Cette nouvelle me laissa sans voix, choqué. Devais-je être flatté et heureux de cette révélation, ou furieux qu'ils se soient immiscés dans ma vie privée à mon insu ? J'étais trop abasourdi pour trancher.

Elle fit une pause avant de reprendre, voyant que je ne réagissais toujours pas :

— Je sais que c'est égoïste de ma part de te demander une seconde chance alors que ton père et moi ne t'en avons jamais donné une seule, mais je te le demande tout de même.

J'avais si souvent cherché son attention dans ma jeunesse, et à présent qu'elle était là pour moi, je n'avais qu'une seule envie : la repousser afin qu'elle ne fasse plus jamais partie du reste de ma vie. Cela faisait trente-cinq ans que j'attendais d'avoir une mère qui s'intéresserait à ma vie. C'était trop tard, à présent.

J'ouvris la bouche pour répondre, mais Emma me devança :

— Joignez-vous à nous pour le spectacle, proposa-t-elle, l'air de rien. Des joueurs et des fans vont reproduire quelques scènes notables de notre aventure commune dans SE. Nous nous y rendions. Tous nos amis s'y trouvent, ainsi que Kyle et Lucas.

— Et nos enfants, aussi, crachai-je durement, à défaut de pouvoir rattraper l'énorme erreur que venait de commettre Emma.

Les yeux de ma mère cillèrent à peine. Elle rangea le recueil dans son sac.

— Vos enfants, vraiment ? Flynn, Loup, et Cassiopée, déduisit-elle d'un hochement de tête entendu.

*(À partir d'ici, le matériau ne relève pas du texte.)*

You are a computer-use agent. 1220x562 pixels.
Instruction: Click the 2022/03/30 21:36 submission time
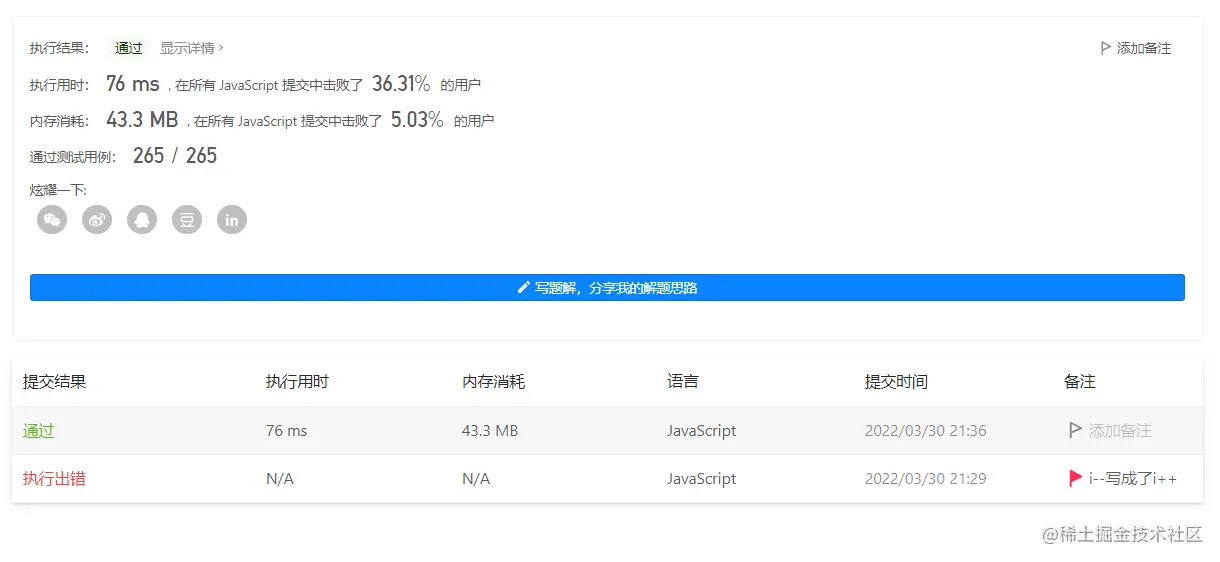tap(925, 431)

Évidemment, le détective n'avait rien omis, encore moins l'existence de ses petits-enfants.

Cela ne la réjouissait cependant pas autant que le père d'Emmaline lorsqu'il avait appris les grossesses successives de sa fille, lui qui adulait littéralement nos trois enfants. Ils étaient autant la prunelle de ses yeux que des nôtres. Jamais je n'aurais pu rêver meilleur grand-père pour mes enfants. De mon point de vue, il était d'ailleurs le seul et unique grand-père qu'ils avaient. Mes parents n'existaient pas : ils n'avaient jamais existé.

Enragé, je poussai Emma vers les élévateurs, ma mère dans notre sillage.

En montant en ascenseur à l'étage supérieur, un silence pesant s'installa entre nous. J'étais furieux et je n'avais rien à dire à cette femme qui n'avait jamais été une mère, ni pour moi ni pour mes frères. Quant à Emma, elle devait encore en être au stade de l'observation et de l'écoute dans le but de se faire son propre avis sur un personnage que je lui avais toujours décrit comme monstrueux.

À la sortie de la cabine silencieuse, c'était un véritable comité d'accueil qui nous attendait, et après le silence oppressant, le brouhaha de nos amis, de notre famille, avec les cris enthousiastes des enfants, m'assaillirent brutalement.

Tandis que chacun y allait de son commentaire, je fus soulagé de voir ma mère s'avancer vers mes frères et s'éloigner de moi. Aussi poussai-je un soupir de soulagement qui ne passa pas inaperçu.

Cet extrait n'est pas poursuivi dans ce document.